Extract every line of the records below that contains the word "جميع".

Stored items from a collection
========================================
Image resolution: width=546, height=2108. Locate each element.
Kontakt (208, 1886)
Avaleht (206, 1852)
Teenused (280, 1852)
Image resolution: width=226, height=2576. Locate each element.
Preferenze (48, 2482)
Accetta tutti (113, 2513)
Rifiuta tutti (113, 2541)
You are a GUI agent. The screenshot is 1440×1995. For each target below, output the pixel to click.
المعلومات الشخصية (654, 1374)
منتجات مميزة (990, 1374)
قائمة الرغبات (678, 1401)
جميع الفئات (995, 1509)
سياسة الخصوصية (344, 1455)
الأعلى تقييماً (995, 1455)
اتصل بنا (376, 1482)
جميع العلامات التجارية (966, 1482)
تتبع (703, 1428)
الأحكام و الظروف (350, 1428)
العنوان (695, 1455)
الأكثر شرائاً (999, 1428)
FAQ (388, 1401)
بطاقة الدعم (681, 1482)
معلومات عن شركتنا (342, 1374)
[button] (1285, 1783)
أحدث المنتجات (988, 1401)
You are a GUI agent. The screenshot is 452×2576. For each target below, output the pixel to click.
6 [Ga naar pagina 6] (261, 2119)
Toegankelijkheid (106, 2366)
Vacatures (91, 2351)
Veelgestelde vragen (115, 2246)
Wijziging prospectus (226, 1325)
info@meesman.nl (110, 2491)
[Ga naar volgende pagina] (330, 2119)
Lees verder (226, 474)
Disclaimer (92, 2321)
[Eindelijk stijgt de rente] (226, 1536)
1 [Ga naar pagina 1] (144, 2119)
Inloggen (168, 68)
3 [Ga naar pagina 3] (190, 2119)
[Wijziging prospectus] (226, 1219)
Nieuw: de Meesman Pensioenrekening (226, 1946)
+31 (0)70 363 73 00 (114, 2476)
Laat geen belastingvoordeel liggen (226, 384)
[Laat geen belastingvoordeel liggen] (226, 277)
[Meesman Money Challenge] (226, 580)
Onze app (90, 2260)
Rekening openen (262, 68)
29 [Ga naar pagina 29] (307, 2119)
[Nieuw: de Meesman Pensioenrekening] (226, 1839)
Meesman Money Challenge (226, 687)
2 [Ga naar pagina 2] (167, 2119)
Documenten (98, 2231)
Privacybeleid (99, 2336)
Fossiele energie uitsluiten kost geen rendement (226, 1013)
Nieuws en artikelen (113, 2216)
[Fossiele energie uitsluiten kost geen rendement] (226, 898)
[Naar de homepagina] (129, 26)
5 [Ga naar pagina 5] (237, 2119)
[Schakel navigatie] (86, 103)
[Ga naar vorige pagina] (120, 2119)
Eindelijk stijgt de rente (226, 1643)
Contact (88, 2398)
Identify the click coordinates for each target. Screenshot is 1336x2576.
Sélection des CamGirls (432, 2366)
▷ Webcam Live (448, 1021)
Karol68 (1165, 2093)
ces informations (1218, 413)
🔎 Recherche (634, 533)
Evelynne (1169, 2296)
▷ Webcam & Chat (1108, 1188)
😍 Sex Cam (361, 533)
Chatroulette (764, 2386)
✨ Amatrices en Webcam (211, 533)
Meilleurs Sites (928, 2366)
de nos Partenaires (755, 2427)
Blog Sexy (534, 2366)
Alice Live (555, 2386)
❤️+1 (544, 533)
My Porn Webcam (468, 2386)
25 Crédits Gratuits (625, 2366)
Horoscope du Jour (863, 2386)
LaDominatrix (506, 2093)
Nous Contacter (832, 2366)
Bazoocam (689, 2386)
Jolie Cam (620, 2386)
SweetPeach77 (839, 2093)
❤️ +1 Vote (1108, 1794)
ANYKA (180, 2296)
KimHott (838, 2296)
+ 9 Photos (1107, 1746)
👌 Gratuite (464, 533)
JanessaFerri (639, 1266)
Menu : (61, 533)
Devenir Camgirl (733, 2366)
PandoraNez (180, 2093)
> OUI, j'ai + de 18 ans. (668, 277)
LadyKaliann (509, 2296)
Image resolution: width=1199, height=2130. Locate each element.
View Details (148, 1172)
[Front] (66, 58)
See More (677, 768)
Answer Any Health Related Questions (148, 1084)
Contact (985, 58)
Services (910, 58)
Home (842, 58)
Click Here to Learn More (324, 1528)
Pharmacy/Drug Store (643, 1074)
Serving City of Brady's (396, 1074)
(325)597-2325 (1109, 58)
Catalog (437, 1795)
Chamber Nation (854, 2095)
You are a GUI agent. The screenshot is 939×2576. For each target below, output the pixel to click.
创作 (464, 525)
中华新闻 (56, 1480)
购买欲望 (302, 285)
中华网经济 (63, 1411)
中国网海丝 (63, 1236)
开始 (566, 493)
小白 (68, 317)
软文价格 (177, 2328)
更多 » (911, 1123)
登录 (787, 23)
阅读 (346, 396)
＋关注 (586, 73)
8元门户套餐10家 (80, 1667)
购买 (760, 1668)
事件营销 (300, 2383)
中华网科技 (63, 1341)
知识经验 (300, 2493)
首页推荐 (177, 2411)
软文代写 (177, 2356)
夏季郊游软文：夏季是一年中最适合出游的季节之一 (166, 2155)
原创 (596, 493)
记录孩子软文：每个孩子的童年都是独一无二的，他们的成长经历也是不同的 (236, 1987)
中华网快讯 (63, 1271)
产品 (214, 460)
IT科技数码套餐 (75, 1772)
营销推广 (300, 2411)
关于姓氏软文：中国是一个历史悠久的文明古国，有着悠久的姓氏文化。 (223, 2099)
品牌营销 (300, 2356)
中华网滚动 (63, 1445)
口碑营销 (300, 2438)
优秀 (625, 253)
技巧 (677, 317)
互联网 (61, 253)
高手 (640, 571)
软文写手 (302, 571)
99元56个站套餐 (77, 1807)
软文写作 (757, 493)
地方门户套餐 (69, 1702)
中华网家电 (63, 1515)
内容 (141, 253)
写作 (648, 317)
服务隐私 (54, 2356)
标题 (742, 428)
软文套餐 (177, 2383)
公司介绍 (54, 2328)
========================================
◆ Reply to the exercise ◆
جميع الفئات (995, 1509)
جميع العلامات التجارية (966, 1482)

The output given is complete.